**EXERCISE DIRECTIONS**
Which lines of the entries below run from the one holding "This screenshot has width=974, height=831." to the one holding "Task: Click the @anecdotaldave handle", inclusive? Set down exactly those lines and no others.

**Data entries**
========================
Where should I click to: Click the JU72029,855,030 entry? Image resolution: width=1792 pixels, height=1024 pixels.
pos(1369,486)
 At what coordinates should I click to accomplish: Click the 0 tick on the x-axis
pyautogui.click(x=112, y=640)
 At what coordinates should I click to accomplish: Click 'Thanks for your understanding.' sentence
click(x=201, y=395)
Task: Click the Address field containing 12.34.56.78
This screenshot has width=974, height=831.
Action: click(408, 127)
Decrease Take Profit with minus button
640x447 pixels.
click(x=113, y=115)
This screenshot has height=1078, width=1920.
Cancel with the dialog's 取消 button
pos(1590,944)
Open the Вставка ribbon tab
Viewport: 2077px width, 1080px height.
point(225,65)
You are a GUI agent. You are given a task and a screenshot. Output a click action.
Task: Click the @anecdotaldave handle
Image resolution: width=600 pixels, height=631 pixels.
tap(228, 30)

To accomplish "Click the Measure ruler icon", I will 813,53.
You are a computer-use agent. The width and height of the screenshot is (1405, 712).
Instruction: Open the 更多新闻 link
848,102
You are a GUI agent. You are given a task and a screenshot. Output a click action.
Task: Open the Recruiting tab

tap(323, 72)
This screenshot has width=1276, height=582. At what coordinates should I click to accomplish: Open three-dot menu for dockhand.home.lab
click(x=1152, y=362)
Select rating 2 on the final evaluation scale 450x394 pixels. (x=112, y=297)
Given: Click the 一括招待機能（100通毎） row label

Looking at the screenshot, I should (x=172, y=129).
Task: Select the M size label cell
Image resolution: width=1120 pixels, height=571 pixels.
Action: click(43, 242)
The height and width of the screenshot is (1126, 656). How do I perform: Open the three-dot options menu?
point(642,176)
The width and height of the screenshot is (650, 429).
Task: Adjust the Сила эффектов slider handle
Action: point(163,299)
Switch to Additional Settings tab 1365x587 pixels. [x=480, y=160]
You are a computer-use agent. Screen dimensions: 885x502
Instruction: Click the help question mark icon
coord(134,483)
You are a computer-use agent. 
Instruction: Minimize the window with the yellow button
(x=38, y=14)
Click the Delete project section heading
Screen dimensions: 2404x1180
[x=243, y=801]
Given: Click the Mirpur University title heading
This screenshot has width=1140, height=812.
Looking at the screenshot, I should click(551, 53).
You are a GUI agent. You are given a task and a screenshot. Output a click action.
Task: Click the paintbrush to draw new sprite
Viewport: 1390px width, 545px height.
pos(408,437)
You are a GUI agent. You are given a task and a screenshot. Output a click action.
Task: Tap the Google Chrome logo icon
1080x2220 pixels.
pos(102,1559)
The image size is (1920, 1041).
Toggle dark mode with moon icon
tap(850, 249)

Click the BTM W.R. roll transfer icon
========================
**COMPLETED TASK**
This screenshot has width=974, height=831.
Action: click(408, 127)
Decrease Take Profit with minus button
640x447 pixels.
click(x=113, y=115)
This screenshot has height=1078, width=1920.
Cancel with the dialog's 取消 button
pos(1590,944)
Open the Вставка ribbon tab
Viewport: 2077px width, 1080px height.
point(225,65)
You are a GUI agent. You are given a task and a screenshot. Output a click action.
Task: Click the @anecdotaldave handle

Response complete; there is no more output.